### REQUIRED WORK
Look through the records that follow. Copy every line containing the word "keyword".

### TASK INPUT

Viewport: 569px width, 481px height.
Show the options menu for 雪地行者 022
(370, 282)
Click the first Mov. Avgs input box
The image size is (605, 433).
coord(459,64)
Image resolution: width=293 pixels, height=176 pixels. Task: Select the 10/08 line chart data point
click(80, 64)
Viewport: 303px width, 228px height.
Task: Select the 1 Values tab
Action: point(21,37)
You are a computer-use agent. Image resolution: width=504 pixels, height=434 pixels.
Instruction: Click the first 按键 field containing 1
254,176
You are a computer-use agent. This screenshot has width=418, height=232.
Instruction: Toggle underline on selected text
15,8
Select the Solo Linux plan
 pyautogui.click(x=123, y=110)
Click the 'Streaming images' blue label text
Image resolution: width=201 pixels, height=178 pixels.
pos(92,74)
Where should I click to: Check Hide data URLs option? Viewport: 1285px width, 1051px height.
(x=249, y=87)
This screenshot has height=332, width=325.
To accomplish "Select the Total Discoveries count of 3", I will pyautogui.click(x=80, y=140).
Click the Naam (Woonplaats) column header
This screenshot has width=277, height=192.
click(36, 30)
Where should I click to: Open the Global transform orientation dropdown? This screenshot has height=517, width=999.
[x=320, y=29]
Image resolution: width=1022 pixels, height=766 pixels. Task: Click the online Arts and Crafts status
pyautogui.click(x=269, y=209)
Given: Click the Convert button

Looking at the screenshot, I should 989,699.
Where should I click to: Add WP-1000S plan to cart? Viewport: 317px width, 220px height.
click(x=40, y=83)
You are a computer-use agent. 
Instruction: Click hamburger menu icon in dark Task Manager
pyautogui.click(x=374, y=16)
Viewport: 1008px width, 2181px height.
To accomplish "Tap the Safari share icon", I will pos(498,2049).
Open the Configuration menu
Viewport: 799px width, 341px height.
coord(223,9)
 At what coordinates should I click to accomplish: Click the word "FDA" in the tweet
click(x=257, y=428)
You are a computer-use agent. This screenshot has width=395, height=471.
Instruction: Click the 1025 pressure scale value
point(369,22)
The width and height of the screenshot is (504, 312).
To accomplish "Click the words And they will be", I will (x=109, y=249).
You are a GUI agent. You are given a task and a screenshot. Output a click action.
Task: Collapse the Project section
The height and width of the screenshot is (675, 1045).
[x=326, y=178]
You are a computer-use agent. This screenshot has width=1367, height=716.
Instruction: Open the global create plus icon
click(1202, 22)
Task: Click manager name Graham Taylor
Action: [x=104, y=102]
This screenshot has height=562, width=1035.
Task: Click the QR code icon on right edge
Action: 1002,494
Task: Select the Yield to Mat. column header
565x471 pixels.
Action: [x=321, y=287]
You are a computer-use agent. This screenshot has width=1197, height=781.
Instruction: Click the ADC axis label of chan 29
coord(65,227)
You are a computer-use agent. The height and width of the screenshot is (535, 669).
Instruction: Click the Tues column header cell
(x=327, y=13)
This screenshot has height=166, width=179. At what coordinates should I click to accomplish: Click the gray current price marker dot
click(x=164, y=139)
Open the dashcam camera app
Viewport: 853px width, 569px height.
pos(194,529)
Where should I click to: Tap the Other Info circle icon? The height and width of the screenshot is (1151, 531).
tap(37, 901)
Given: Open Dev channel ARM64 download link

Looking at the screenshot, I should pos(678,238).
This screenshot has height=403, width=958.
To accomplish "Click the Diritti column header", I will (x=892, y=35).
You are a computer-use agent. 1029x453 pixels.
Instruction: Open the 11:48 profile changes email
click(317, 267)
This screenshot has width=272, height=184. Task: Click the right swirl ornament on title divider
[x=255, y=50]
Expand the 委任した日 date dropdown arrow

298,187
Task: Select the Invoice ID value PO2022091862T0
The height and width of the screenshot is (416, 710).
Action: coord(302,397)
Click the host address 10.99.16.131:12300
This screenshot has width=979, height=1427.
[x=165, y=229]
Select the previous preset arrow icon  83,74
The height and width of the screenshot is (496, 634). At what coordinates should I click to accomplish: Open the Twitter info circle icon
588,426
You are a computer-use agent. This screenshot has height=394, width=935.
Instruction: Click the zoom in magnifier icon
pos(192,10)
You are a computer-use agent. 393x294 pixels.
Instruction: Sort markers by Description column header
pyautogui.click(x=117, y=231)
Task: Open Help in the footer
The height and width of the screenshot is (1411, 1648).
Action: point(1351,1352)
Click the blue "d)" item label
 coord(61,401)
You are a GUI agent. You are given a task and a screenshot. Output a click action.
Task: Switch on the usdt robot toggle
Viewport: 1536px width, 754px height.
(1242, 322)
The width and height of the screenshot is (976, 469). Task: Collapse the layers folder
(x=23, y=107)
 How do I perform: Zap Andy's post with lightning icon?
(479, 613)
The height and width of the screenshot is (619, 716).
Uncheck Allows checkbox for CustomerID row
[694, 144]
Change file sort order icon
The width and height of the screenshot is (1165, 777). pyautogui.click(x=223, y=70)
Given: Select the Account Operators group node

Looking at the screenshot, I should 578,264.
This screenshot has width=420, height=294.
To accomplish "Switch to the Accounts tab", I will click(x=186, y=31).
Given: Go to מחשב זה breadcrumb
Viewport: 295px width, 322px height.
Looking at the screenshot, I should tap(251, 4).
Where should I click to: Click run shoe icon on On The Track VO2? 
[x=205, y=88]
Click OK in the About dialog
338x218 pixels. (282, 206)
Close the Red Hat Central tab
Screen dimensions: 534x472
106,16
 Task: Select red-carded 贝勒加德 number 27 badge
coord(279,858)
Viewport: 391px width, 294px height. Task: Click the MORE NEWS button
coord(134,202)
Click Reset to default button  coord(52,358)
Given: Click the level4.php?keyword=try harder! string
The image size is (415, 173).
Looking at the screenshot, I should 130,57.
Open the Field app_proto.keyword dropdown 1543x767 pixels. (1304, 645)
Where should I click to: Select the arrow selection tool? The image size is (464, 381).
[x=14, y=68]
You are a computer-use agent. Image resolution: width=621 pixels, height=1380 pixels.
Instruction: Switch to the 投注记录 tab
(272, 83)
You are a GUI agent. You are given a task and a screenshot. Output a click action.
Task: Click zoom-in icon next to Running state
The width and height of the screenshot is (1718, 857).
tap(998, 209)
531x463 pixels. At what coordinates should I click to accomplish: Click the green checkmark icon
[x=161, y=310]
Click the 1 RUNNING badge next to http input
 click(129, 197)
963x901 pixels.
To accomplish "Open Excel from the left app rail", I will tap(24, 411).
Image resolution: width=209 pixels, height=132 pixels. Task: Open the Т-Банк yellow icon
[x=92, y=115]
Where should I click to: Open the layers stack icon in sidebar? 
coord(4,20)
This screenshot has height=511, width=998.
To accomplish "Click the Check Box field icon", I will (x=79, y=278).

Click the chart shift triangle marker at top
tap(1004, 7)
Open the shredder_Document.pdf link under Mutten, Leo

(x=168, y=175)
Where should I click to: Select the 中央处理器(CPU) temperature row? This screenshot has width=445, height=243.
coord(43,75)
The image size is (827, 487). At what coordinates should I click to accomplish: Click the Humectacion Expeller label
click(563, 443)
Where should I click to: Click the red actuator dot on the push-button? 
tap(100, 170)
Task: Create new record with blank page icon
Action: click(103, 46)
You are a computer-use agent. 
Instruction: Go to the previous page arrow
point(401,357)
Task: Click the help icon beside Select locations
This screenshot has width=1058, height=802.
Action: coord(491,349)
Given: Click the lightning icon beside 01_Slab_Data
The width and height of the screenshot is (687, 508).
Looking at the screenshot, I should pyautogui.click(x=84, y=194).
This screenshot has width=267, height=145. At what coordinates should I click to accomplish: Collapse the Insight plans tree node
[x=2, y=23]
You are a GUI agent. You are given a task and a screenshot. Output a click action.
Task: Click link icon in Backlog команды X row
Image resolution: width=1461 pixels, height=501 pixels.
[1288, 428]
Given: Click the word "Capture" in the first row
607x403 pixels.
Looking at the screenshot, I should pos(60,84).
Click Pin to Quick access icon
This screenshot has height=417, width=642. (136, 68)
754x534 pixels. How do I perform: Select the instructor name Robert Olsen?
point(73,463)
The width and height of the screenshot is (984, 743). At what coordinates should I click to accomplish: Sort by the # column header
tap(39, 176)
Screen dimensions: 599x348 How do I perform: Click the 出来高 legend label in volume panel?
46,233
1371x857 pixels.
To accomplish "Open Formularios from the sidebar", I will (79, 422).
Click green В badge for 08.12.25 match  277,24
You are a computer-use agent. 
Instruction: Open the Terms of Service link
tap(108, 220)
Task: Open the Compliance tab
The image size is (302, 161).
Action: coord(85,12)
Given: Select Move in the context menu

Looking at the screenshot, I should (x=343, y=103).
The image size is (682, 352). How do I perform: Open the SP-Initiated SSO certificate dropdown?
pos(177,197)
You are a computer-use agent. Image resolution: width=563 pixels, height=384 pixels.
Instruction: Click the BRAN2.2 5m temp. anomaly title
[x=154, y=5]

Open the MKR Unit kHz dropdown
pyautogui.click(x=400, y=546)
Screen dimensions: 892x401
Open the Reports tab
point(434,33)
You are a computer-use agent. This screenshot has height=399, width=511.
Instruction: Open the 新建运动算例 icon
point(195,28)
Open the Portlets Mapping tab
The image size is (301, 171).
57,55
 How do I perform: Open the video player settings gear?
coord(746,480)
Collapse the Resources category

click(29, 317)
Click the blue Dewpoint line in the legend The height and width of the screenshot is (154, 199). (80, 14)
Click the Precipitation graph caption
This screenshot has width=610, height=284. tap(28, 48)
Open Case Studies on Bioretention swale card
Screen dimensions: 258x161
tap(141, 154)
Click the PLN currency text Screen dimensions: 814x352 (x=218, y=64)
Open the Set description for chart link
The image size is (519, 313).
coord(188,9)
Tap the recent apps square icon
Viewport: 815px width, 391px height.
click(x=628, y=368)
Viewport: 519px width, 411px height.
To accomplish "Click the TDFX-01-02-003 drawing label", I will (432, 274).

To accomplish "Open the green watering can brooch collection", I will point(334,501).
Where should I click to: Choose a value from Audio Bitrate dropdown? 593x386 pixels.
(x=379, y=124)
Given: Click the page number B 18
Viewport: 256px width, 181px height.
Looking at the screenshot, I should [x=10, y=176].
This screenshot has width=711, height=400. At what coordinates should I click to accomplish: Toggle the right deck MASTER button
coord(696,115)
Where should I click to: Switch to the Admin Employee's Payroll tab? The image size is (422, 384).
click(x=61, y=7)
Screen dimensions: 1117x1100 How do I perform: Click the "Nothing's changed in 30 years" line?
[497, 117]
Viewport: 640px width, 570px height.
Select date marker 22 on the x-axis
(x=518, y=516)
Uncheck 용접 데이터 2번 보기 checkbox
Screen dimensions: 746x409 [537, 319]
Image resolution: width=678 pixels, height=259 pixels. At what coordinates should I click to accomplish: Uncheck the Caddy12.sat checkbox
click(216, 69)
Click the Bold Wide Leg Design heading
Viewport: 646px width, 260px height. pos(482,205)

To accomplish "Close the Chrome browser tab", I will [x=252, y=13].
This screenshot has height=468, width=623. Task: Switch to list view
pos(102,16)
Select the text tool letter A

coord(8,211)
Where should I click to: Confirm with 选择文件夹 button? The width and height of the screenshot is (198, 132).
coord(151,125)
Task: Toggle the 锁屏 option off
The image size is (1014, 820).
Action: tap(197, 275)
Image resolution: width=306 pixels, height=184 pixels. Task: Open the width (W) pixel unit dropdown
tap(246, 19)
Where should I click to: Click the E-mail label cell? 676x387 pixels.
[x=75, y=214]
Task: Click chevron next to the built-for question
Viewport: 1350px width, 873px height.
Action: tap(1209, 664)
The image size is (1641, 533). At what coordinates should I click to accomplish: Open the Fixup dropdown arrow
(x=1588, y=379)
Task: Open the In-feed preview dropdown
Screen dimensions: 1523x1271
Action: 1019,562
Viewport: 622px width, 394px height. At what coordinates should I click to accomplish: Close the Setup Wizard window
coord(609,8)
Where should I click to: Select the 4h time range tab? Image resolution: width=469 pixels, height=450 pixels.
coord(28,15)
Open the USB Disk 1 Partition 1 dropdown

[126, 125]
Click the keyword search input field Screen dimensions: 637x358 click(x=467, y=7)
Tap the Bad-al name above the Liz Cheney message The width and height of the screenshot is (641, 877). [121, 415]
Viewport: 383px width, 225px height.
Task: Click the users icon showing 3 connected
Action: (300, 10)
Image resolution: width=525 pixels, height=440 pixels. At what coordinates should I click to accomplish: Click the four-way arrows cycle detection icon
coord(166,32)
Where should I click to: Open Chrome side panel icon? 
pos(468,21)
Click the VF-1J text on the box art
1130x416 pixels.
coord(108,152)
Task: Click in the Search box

### RESPONSE AREA
Given: Click the level4.php?keyword=try harder! string
Open the Field app_proto.keyword dropdown 1543x767 pixels. (1304, 645)
Click the keyword search input field Screen dimensions: 637x358 click(x=467, y=7)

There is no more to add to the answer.